This fantasy follows Beowulf’s last living relative into uncharted troll country.
During the sixth century A.D., a two-headed troll rules the Hardanger Kingdom in Norway’s sunless, unmapped north. One head is named Vidar and the other Ansgar, and they both love the taste of human flesh. But Wiglaf the Geat, the last living relative of the Geat King Beowulf, has more pressing concerns. He left his village two months ago, disgusted by his Thane comrades as they ran from the dragon of Earnanaes. Now he’s hunkered down against a granite boulder, trapped in an endless storm with nothing but his sword, Gudbrand, and a reindeer fur. Will he ever find new associates of whom he can be proud? Enter Elenora, the lady troll who rescues Wiglaf and brings him to her cave. Though Wiglaf is delirious, Elenora wears a magic hat to disguise her hideousness, which includes a tail and “hollow backside.” She soon treats him to stew and cures his frostbitten hands and feet.
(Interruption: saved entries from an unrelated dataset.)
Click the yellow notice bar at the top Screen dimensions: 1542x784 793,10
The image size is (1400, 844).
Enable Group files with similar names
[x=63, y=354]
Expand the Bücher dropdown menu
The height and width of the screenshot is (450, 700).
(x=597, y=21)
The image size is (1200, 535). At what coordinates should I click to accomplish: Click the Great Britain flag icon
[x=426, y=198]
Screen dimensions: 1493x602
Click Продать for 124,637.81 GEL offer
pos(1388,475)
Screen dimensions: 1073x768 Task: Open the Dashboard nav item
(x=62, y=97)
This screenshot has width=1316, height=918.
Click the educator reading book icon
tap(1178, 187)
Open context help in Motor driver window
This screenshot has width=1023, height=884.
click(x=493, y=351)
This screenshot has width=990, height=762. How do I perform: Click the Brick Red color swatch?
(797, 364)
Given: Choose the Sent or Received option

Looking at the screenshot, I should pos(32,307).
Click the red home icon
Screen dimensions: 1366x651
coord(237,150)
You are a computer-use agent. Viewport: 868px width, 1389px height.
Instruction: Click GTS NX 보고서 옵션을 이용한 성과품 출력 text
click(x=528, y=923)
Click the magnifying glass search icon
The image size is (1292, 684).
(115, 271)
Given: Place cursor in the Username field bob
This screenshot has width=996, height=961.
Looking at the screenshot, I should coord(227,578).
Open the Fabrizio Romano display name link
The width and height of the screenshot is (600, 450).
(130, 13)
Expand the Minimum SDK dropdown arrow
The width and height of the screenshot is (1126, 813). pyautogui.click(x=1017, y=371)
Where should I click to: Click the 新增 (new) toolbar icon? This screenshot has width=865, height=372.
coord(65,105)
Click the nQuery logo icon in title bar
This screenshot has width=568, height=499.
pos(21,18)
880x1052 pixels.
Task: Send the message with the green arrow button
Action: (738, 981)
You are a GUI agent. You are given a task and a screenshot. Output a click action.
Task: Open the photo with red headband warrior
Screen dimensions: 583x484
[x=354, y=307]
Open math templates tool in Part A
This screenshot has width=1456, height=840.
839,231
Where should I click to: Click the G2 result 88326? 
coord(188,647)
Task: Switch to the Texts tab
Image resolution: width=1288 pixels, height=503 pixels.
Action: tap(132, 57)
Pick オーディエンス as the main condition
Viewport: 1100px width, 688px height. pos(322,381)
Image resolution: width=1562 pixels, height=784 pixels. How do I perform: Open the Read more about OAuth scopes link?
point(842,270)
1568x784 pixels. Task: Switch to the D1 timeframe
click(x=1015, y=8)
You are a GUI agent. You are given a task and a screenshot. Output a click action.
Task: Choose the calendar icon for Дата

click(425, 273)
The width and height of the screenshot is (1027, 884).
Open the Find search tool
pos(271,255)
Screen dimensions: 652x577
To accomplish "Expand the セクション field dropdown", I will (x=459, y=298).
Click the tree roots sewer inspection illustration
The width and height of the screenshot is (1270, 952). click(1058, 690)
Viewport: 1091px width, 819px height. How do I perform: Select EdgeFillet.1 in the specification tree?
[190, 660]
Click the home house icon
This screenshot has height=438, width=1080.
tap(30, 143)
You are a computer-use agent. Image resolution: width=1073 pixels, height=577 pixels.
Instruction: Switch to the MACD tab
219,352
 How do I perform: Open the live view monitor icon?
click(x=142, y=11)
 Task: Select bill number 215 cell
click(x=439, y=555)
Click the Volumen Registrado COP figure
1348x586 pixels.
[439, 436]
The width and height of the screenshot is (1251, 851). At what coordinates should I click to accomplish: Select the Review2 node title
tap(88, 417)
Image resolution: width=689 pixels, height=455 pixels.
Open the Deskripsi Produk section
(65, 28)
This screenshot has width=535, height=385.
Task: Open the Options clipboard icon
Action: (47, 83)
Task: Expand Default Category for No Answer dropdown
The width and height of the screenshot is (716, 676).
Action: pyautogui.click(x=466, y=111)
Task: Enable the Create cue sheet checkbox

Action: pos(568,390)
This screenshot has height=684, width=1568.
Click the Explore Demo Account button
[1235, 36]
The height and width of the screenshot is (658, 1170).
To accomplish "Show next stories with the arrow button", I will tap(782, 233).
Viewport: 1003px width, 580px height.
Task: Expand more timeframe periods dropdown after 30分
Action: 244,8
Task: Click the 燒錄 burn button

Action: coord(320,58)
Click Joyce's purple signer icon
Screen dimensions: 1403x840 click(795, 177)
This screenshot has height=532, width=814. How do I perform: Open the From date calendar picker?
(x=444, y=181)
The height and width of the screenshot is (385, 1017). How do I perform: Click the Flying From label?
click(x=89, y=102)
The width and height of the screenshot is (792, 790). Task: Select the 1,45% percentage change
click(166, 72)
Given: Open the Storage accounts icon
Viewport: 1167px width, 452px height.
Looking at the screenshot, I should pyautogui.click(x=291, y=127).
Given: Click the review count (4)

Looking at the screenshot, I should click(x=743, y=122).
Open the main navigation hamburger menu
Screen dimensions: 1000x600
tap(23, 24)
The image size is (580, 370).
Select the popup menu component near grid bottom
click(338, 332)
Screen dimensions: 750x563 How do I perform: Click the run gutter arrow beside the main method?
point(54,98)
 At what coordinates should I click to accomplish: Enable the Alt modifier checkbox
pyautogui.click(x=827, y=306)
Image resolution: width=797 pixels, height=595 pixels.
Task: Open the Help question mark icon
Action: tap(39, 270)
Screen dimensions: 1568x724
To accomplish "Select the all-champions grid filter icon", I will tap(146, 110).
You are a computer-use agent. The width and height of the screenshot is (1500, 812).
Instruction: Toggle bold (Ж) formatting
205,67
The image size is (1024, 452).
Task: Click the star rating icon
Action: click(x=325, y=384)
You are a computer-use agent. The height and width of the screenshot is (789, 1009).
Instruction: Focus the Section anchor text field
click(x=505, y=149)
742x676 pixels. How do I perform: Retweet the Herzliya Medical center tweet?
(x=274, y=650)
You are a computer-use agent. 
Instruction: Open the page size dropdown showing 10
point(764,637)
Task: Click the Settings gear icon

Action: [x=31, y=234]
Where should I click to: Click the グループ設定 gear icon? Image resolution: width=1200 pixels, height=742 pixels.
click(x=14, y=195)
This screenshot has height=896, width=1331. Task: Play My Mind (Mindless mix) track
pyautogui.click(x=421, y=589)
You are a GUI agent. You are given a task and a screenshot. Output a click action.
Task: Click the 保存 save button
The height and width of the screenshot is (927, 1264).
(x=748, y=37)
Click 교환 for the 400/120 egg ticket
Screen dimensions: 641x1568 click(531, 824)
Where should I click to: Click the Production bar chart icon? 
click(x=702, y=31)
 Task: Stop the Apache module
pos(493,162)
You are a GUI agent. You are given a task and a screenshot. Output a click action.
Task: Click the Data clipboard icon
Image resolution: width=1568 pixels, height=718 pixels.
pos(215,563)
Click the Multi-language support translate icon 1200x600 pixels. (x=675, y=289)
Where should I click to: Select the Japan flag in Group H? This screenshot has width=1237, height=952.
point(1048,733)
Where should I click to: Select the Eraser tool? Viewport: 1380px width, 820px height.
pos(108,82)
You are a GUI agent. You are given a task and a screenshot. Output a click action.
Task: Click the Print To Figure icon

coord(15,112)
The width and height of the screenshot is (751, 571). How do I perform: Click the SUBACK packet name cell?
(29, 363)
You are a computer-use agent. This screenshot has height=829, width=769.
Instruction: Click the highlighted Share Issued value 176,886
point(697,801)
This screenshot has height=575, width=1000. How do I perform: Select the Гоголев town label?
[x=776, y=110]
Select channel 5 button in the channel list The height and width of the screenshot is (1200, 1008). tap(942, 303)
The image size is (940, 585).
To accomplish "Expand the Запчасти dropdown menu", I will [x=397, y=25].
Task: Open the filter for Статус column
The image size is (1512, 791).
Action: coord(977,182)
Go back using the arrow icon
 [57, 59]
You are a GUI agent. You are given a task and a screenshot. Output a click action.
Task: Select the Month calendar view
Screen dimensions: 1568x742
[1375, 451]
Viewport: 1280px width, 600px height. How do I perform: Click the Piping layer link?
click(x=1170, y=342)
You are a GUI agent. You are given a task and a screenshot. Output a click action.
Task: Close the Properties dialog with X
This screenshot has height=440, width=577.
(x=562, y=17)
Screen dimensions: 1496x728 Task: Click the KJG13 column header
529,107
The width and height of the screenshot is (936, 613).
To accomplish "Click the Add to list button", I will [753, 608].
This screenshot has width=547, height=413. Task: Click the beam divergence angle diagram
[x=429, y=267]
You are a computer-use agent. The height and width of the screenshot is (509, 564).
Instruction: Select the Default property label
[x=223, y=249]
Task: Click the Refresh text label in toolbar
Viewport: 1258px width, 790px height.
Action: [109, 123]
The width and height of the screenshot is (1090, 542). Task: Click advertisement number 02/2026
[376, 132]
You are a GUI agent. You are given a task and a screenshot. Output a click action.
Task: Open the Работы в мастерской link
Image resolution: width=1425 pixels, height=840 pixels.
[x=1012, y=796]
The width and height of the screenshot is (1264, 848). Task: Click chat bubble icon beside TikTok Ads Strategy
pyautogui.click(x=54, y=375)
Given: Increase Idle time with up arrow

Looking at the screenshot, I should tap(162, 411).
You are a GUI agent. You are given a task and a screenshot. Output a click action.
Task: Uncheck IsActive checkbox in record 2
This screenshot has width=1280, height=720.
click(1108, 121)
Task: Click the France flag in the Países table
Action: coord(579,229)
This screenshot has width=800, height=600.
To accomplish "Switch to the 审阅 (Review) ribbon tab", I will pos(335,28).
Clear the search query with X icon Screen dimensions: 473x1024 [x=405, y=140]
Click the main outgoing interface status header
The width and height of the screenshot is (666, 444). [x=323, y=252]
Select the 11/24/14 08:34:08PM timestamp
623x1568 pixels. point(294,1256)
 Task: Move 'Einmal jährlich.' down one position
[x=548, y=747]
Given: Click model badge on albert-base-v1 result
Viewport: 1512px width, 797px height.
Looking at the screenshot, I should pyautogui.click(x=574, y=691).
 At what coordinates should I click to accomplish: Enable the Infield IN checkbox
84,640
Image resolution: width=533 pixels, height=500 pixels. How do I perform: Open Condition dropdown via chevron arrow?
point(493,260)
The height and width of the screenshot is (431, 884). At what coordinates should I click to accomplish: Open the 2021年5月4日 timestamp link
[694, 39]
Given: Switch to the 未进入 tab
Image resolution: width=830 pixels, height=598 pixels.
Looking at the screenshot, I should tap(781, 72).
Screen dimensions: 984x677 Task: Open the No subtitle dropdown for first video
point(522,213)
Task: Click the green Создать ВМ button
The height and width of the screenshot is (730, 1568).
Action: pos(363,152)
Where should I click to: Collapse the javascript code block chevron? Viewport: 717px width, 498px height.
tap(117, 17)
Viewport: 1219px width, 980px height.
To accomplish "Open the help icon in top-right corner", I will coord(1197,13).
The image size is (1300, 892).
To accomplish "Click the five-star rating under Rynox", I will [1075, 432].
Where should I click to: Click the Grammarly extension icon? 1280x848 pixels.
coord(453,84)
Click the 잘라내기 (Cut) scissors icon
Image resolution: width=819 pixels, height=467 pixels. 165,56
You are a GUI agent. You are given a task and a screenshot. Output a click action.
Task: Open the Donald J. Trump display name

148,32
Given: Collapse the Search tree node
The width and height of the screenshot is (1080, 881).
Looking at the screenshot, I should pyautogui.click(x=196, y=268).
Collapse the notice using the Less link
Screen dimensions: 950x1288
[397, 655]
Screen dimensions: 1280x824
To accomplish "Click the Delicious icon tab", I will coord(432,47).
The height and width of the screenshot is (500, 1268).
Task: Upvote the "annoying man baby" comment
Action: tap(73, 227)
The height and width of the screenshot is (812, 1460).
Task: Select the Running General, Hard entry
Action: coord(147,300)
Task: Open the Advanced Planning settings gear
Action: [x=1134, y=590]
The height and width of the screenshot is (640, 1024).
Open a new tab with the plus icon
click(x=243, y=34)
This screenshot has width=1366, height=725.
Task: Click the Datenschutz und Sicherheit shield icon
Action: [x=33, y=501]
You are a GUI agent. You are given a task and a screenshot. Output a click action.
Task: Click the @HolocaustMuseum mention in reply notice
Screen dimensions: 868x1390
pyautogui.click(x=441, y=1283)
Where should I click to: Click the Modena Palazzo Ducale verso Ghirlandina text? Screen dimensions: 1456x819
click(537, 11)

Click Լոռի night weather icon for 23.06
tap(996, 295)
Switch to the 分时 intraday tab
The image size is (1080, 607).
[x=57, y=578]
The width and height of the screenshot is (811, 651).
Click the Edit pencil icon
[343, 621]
Wiglaf is grateful and agrees to grant her a wish that is within his power. “I want to be married and have a child,” she says, making the warrior (and bachelor) wonder what he’s gotten himself into. In this winsome novel, Girvin (Lucky, 2018, etc.) polishes iconic fantasy elements to a remarkable sheen. The brief presence of Beowulf, who tells Wiglaf, “May your heart remain true and your sword unbreakable,” opens the narrative with mythic thrust. Discussing different types of trolls, Girvin is playful, saying about “farm animal trolls” that they “could whisper in animal ears and make hens not lay eggs as well as tiny trolls that could hide in a child’s mouth and chisel out cavities.” The story’s center is pure sweetness, as Elenora begins her journey with no concept of love—which Wiglaf corrects. Fanciful plot threads, like Dapple, the giant forest cat who slowly picks off the 99 ravens keeping Elenora prisoner, make this a treat for adults and adventurous younger readers alike.
Beowulf’s loyal comrade takes the spotlight in this charming tale.